• **AVAILABLE DATA**:

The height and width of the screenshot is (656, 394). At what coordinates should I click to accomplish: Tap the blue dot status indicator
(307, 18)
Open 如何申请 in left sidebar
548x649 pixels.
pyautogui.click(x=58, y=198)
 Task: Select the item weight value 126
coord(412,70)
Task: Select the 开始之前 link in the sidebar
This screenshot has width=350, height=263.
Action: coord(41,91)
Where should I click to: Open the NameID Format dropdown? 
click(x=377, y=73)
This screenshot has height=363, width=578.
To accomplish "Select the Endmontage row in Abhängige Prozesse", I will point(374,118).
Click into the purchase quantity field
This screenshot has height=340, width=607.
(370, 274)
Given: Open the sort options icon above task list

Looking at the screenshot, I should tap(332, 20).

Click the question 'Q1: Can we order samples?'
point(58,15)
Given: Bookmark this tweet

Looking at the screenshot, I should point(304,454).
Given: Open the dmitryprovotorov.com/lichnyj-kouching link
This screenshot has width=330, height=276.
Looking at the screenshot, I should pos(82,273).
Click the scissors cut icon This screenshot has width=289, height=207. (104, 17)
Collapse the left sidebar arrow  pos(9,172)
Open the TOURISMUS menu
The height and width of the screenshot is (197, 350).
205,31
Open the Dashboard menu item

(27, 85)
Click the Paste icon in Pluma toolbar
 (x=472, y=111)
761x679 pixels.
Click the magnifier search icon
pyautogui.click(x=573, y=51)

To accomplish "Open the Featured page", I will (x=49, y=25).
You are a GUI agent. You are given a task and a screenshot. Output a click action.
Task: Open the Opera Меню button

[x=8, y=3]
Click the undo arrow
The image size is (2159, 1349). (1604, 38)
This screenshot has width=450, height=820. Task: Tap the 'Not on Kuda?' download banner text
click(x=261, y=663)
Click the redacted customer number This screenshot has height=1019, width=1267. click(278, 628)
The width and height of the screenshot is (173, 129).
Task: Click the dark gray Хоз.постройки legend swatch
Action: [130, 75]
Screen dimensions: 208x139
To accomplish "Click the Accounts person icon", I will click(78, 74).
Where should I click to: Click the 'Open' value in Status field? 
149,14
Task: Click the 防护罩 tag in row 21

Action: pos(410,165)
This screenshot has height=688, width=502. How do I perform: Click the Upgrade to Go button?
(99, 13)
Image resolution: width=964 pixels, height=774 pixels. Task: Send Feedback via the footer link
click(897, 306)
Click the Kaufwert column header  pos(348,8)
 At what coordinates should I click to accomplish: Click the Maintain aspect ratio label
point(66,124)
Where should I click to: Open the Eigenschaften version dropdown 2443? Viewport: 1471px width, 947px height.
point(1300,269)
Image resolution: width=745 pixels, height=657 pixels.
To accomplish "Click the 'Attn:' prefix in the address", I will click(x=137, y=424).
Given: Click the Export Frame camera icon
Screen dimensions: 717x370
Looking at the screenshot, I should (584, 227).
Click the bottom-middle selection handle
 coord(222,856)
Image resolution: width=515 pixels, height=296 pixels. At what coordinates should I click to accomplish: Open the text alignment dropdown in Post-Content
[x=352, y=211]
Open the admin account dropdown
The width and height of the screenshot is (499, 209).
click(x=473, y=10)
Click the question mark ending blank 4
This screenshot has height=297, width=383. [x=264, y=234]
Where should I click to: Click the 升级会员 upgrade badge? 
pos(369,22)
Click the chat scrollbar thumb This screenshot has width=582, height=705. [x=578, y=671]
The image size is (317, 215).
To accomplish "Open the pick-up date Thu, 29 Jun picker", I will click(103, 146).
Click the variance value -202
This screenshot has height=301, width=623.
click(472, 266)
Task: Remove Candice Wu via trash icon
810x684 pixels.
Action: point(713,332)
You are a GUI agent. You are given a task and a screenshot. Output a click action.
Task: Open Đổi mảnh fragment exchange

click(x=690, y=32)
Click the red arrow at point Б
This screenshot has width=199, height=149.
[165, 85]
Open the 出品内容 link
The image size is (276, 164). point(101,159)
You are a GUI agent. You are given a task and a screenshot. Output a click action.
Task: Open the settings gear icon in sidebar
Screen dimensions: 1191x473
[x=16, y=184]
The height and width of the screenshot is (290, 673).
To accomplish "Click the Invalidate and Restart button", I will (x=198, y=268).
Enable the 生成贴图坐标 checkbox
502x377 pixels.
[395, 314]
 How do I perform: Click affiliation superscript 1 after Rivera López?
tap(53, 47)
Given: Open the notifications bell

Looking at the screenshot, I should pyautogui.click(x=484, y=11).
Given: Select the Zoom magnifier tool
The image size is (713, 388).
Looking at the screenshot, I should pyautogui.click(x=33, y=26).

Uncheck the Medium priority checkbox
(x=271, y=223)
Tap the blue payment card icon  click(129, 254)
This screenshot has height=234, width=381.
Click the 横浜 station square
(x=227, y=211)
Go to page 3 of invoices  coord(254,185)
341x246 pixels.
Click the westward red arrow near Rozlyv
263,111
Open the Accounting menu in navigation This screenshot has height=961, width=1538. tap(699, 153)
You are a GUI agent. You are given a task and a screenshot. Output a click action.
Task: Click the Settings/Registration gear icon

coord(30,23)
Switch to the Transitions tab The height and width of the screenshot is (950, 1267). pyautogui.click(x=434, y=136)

• **ASSIGNMENT**: Starting from the data above, filter for lines with "page" and copy each one.

• **REPLY TO THE EXERCISE**:
To accomplish "Open the Featured page", I will (x=49, y=25).
Go to page 3 of invoices  coord(254,185)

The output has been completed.